宇都宮市保健所では出入り口に風疹の抗体検査のチラシを貼り、注意喚起している=20日午後、宇都宮市竹林町

 関東地方などでの風疹患者の急増を受け、県内でも感染拡大への警戒が強まっている。国立感染症研究所によると、9日までの全国の患者数は496人で、統計が残る2008年以降で3番目に多い。県内の患者数は3人で、県は「感染者が増える可能性がある」と動向を注視。予防接種を受けることなどを呼び掛けている。また県内では、風疹の抗体検査を受ける人が増加し、検査の定員や日程を増やすなどして対応する保健所もある。
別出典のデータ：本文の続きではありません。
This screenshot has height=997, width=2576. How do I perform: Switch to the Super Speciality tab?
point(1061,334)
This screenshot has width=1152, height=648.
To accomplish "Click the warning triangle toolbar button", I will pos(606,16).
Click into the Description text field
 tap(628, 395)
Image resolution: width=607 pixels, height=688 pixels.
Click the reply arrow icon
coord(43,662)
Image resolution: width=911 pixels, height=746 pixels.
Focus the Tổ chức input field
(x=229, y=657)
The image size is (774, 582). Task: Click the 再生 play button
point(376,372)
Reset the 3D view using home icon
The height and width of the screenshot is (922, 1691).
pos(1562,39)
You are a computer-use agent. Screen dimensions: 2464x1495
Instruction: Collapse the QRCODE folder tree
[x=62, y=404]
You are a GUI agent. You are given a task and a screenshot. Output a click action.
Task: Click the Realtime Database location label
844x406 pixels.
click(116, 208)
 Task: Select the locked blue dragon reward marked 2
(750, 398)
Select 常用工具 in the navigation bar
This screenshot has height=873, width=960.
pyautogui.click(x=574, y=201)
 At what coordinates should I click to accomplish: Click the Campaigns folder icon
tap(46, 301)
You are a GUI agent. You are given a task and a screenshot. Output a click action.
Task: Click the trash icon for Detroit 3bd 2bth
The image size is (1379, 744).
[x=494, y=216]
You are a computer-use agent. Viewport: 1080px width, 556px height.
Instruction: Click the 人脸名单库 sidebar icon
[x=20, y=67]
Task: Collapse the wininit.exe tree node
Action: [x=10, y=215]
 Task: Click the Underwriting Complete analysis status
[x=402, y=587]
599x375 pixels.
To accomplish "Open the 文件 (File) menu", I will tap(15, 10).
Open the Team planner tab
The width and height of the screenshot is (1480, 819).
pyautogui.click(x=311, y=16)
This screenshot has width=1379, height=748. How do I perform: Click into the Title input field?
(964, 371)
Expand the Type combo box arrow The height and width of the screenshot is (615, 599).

 風疹はウイルス性の発疹症で、発疹や発熱などの症状が出る。せきやくしゃみで感染する。妊娠初期の女性が感染すると、胎児に難聴や心疾患などの症状がある「先天性風疹症候群」を引き起こす可能性がある。 7月下旬以降、東京都や千葉県などで患者が増加。県によると、16日までの県内の感染者は男女3人で、いずれも20~30代。女性は8月下旬、男性2人は9月上旬に感染したという。

 過去10年の県内の患者数は年間、4人前後で推移しており、昨年は1人だった。全国的に流行した13年は51人に上った。